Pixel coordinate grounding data
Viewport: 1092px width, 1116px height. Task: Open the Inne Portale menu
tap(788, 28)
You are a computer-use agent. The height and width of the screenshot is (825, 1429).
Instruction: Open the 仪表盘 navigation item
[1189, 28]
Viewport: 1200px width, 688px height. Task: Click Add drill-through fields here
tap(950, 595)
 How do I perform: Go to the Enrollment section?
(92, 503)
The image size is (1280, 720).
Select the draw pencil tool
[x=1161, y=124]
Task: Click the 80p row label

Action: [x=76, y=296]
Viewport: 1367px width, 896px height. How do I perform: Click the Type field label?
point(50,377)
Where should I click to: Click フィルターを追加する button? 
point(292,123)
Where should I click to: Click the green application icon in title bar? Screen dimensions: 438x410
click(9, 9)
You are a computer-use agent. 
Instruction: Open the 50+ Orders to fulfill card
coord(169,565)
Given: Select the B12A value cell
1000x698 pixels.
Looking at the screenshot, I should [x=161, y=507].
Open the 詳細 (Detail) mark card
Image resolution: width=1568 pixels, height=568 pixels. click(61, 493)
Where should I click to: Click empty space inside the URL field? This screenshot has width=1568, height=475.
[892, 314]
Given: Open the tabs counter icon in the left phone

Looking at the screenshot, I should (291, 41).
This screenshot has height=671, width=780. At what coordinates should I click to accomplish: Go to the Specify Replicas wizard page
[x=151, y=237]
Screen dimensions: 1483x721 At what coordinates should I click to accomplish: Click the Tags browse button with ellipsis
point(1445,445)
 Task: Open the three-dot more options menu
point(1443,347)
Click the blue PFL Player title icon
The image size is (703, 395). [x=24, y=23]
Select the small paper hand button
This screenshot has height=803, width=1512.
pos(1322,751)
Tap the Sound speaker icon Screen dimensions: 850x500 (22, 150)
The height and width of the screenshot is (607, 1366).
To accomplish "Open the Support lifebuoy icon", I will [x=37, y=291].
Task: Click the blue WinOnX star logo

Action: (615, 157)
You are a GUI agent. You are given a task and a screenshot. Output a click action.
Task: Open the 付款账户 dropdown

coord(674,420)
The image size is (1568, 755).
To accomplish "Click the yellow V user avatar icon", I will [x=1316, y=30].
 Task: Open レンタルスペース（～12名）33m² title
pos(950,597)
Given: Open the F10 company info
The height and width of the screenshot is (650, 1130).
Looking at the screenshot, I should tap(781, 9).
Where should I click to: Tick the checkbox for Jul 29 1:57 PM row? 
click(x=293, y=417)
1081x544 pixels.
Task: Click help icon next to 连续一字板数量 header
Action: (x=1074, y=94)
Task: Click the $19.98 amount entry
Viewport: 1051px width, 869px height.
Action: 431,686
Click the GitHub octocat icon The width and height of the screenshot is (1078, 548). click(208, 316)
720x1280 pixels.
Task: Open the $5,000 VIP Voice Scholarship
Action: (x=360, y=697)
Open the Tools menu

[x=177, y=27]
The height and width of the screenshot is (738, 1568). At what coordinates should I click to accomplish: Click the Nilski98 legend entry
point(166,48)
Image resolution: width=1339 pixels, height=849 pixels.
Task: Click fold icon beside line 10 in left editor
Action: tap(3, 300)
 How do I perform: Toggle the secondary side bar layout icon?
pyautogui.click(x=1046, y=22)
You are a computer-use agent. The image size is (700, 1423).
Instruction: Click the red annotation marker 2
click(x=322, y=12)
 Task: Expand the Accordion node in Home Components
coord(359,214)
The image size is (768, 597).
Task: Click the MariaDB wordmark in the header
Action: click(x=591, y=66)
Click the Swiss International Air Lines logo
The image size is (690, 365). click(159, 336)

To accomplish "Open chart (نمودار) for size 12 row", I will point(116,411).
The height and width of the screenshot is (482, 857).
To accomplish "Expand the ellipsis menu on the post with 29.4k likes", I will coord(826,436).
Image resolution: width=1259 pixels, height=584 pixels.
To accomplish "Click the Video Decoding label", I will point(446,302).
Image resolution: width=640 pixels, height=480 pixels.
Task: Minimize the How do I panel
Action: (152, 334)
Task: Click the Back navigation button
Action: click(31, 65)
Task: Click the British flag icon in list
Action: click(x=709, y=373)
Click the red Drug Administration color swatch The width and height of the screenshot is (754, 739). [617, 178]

#### [Instructions to follow]
All the data is to be copied over exactly as it stands.

#### [Response area]
Viewport: 1092px width, 1116px height. Task: Open the Inne Portale menu
tap(788, 28)
You are a computer-use agent. The height and width of the screenshot is (825, 1429).
Instruction: Open the 仪表盘 navigation item
[1189, 28]
Viewport: 1200px width, 688px height. Task: Click Add drill-through fields here
tap(950, 595)
 How do I perform: Go to the Enrollment section?
(92, 503)
The image size is (1280, 720).
Select the draw pencil tool
[x=1161, y=124]
Task: Click the 80p row label

Action: [x=76, y=296]
Viewport: 1367px width, 896px height. How do I perform: Click the Type field label?
point(50,377)
Where should I click to: Click フィルターを追加する button? 
point(292,123)
Where should I click to: Click the green application icon in title bar? Screen dimensions: 438x410
click(9, 9)
You are a computer-use agent. 
Instruction: Open the 50+ Orders to fulfill card
coord(169,565)
Given: Select the B12A value cell
1000x698 pixels.
Looking at the screenshot, I should [x=161, y=507].
Open the 詳細 (Detail) mark card
Image resolution: width=1568 pixels, height=568 pixels. click(61, 493)
Where should I click to: Click empty space inside the URL field? This screenshot has width=1568, height=475.
[892, 314]
Given: Open the tabs counter icon in the left phone

Looking at the screenshot, I should (291, 41).
This screenshot has height=671, width=780. At what coordinates should I click to accomplish: Go to the Specify Replicas wizard page
[x=151, y=237]
Screen dimensions: 1483x721 At what coordinates should I click to accomplish: Click the Tags browse button with ellipsis
point(1445,445)
 Task: Open the three-dot more options menu
point(1443,347)
Click the blue PFL Player title icon
The image size is (703, 395). [x=24, y=23]
Select the small paper hand button
This screenshot has height=803, width=1512.
pos(1322,751)
Tap the Sound speaker icon Screen dimensions: 850x500 (22, 150)
The height and width of the screenshot is (607, 1366).
To accomplish "Open the Support lifebuoy icon", I will [x=37, y=291].
Task: Click the blue WinOnX star logo

Action: (615, 157)
You are a GUI agent. You are given a task and a screenshot. Output a click action.
Task: Open the 付款账户 dropdown

coord(674,420)
The image size is (1568, 755).
To accomplish "Click the yellow V user avatar icon", I will [x=1316, y=30].
 Task: Open レンタルスペース（～12名）33m² title
pos(950,597)
Given: Open the F10 company info
The height and width of the screenshot is (650, 1130).
Looking at the screenshot, I should tap(781, 9).
Where should I click to: Tick the checkbox for Jul 29 1:57 PM row? 
click(x=293, y=417)
1081x544 pixels.
Task: Click help icon next to 连续一字板数量 header
Action: (x=1074, y=94)
Task: Click the $19.98 amount entry
Viewport: 1051px width, 869px height.
Action: 431,686
Click the GitHub octocat icon The width and height of the screenshot is (1078, 548). click(208, 316)
720x1280 pixels.
Task: Open the $5,000 VIP Voice Scholarship
Action: (x=360, y=697)
Open the Tools menu

[x=177, y=27]
The height and width of the screenshot is (738, 1568). At what coordinates should I click to accomplish: Click the Nilski98 legend entry
point(166,48)
Image resolution: width=1339 pixels, height=849 pixels.
Task: Click fold icon beside line 10 in left editor
Action: tap(3, 300)
 How do I perform: Toggle the secondary side bar layout icon?
pyautogui.click(x=1046, y=22)
You are a computer-use agent. The image size is (700, 1423).
Instruction: Click the red annotation marker 2
click(x=322, y=12)
 Task: Expand the Accordion node in Home Components
coord(359,214)
The image size is (768, 597).
Task: Click the MariaDB wordmark in the header
Action: click(x=591, y=66)
Click the Swiss International Air Lines logo
The image size is (690, 365). click(159, 336)

To accomplish "Open chart (نمودار) for size 12 row", I will point(116,411).
The height and width of the screenshot is (482, 857).
To accomplish "Expand the ellipsis menu on the post with 29.4k likes", I will coord(826,436).
Image resolution: width=1259 pixels, height=584 pixels.
To accomplish "Click the Video Decoding label", I will point(446,302).
Image resolution: width=640 pixels, height=480 pixels.
Task: Minimize the How do I panel
Action: (152, 334)
Task: Click the Back navigation button
Action: click(31, 65)
Task: Click the British flag icon in list
Action: click(x=709, y=373)
Click the red Drug Administration color swatch The width and height of the screenshot is (754, 739). [617, 178]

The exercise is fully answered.